Can you convert the records below into a JSON list of strings, one string per line, with blank lines skipped and the pictures left out?

** Start INPUT MATERIAL **

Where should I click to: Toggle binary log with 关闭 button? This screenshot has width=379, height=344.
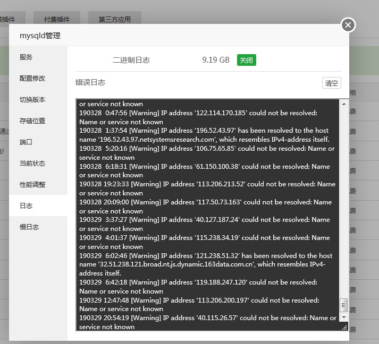pyautogui.click(x=246, y=60)
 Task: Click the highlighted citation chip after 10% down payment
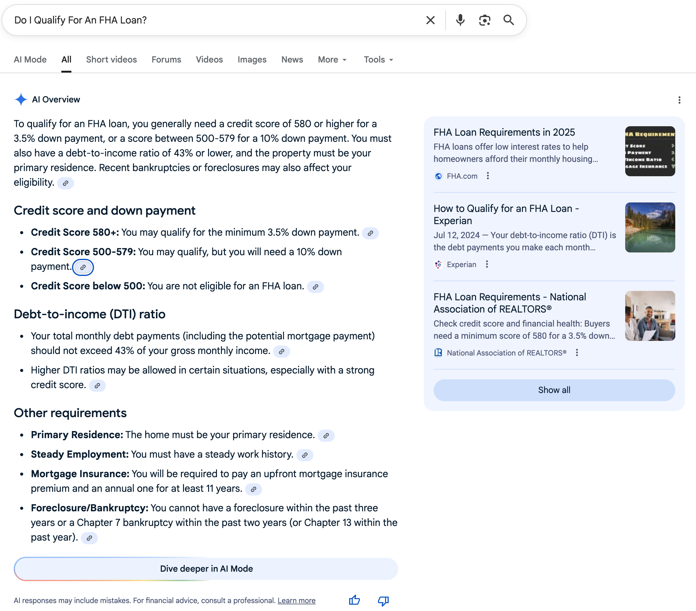[x=83, y=267]
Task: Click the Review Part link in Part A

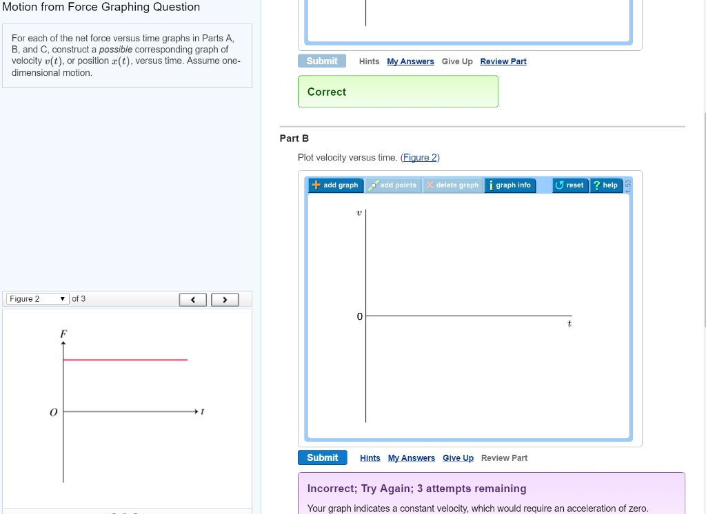Action: (x=503, y=61)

** End INPUT MATERIAL **

**TASK RESULT**:
[
  "Where should I click to: Toggle binary log with 关闭 button? This screenshot has width=379, height=344.",
  "pyautogui.click(x=246, y=60)",
  " Task: Click the highlighted citation chip after 10% down payment",
  "[x=83, y=267]",
  "Task: Click the Review Part link in Part A",
  "Action: (x=503, y=61)"
]